* _Exercise requirements_
Leave the pictures out and return every line below exactly.

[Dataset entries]
* * *

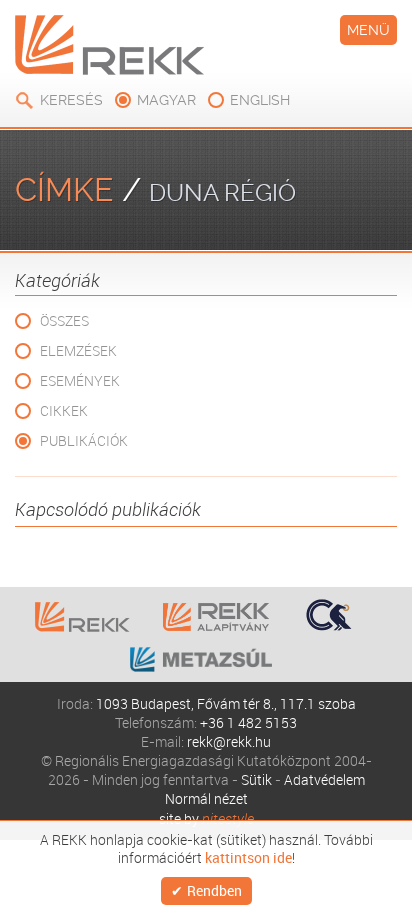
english (260, 100)
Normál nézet (206, 798)
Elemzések (78, 350)
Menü (368, 30)
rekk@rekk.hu (229, 741)
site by (206, 818)
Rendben (214, 890)
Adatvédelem (324, 779)
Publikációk (84, 440)
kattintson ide (248, 858)
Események (80, 380)
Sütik (256, 779)
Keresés (71, 100)
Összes (64, 320)
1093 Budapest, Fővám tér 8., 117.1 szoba (226, 703)
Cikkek (64, 410)
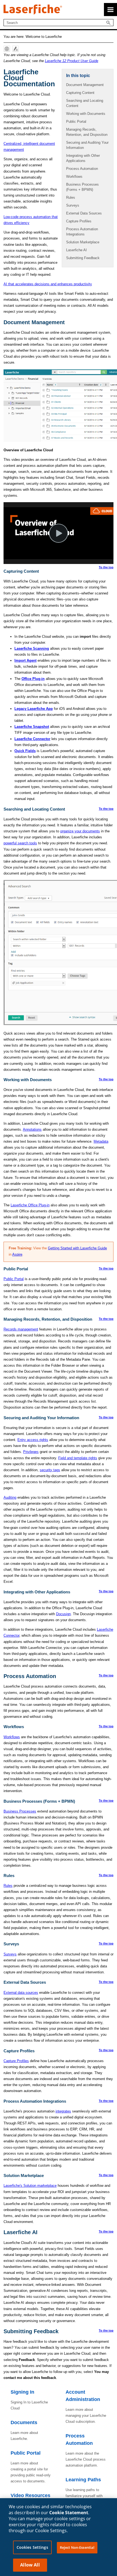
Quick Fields (25, 751)
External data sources (21, 1993)
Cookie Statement (68, 2513)
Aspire (17, 1254)
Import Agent (25, 660)
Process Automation (82, 169)
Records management (21, 1329)
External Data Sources (84, 213)
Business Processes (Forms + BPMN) (82, 187)
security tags (50, 1470)
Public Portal (76, 121)
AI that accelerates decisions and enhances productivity (48, 284)
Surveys (72, 205)
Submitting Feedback (83, 258)
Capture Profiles (78, 221)
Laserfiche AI (76, 250)
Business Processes (20, 1811)
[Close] (108, 2511)
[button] (108, 22)
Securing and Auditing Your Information (87, 145)
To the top (106, 567)
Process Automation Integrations (82, 231)
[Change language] (7, 48)
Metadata (101, 1141)
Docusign (63, 1614)
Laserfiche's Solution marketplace (30, 2186)
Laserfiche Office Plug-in (30, 1205)
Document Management (85, 85)
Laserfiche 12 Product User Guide (71, 61)
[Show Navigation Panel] (110, 9)
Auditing (10, 1497)
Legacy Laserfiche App (33, 709)
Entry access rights (32, 1440)
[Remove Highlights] (15, 48)
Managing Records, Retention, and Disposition (86, 132)
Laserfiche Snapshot (31, 727)
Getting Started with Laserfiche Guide (77, 1248)
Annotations (32, 1129)
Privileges (31, 1452)
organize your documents (80, 831)
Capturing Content (80, 93)
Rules (70, 197)
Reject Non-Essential (77, 2547)
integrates (63, 2111)
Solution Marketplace (82, 242)
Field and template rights (77, 1458)
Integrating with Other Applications (83, 158)
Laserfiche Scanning (31, 648)
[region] (58, 2537)
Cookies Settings (32, 2547)
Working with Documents (85, 114)
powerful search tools (20, 843)
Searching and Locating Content (84, 103)
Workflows (74, 176)
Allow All (29, 2565)
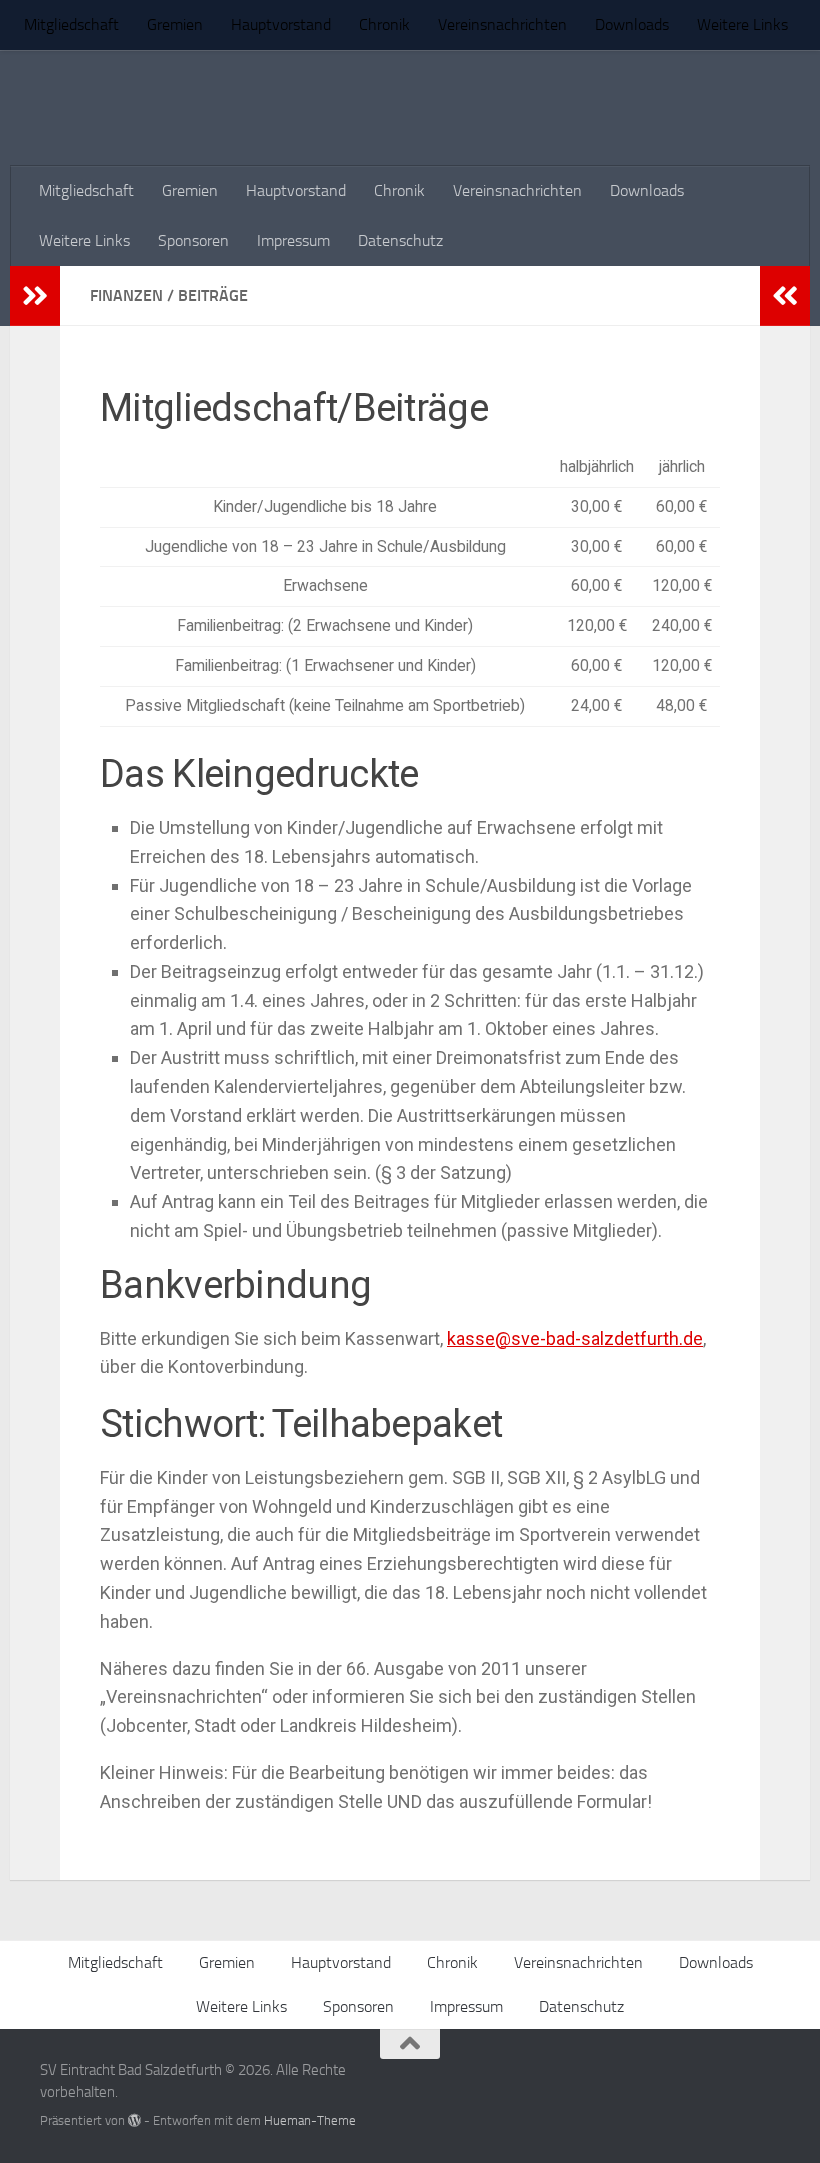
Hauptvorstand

* * *

* _The completed task_
english (260, 100)
Normál nézet (206, 798)
Elemzések (78, 350)
Menü (368, 30)
rekk@rekk.hu (229, 741)
site by (206, 818)
Rendben (214, 890)
Adatvédelem (324, 779)
Publikációk (84, 440)
kattintson ide (248, 858)
Események (80, 380)
Sütik (256, 779)
Keresés (71, 100)
Összes (64, 320)
1093 Budapest, Fővám tér 8., 117.1 szoba (226, 703)
Cikkek (64, 410)
Quick Fields (25, 751)
External data sources (21, 1993)
Cookie Statement (68, 2513)
Aspire (17, 1254)
Import Agent (25, 660)
Process Automation (82, 169)
Records management (21, 1329)
External Data Sources (84, 213)
Business Processes (Forms + BPMN) (82, 187)
security tags (50, 1470)
Public Portal (76, 121)
AI that accelerates decisions and enhances productivity (48, 284)
Surveys (72, 205)
Submitting Feedback (83, 258)
Capture Profiles (78, 221)
Laserfiche AI (76, 250)
Business Processes (20, 1811)
[Close] (108, 2511)
[button] (108, 22)
Securing and Auditing Your Information (87, 145)
To the top (106, 567)
Process Automation Integrations (82, 231)
[Change language] (7, 48)
Metadata (101, 1141)
Docusign (63, 1614)
Laserfiche's Solution marketplace (30, 2186)
Laserfiche Office Plug-in (30, 1205)
Document Management (85, 85)
Laserfiche 12 Product User Guide (71, 61)
[Show Navigation Panel] (110, 9)
Auditing (10, 1497)
Legacy Laserfiche App (33, 709)
Entry access rights (32, 1440)
[Remove Highlights] (15, 48)
Managing Records, Retention, and Disposition (86, 132)
Laserfiche Snapshot (31, 727)
Getting Started with Laserfiche Guide (77, 1248)
Annotations (32, 1129)
Privileges (31, 1452)
organize your documents (80, 831)
Capturing Content (80, 93)
Rules (70, 197)
Reject Non-Essential (77, 2547)
integrates (63, 2111)
Solution Marketplace (82, 242)
Field and template rights (77, 1458)
Integrating with Other Applications (83, 158)
Laserfiche Scanning (31, 648)
[region] (58, 2537)
Cookies Settings (32, 2547)
Working with Documents (85, 114)
powerful search tools (20, 843)
Searching and Locating Content (84, 103)
Workflows (74, 176)
Allow All (29, 2565)
Hauptvorstand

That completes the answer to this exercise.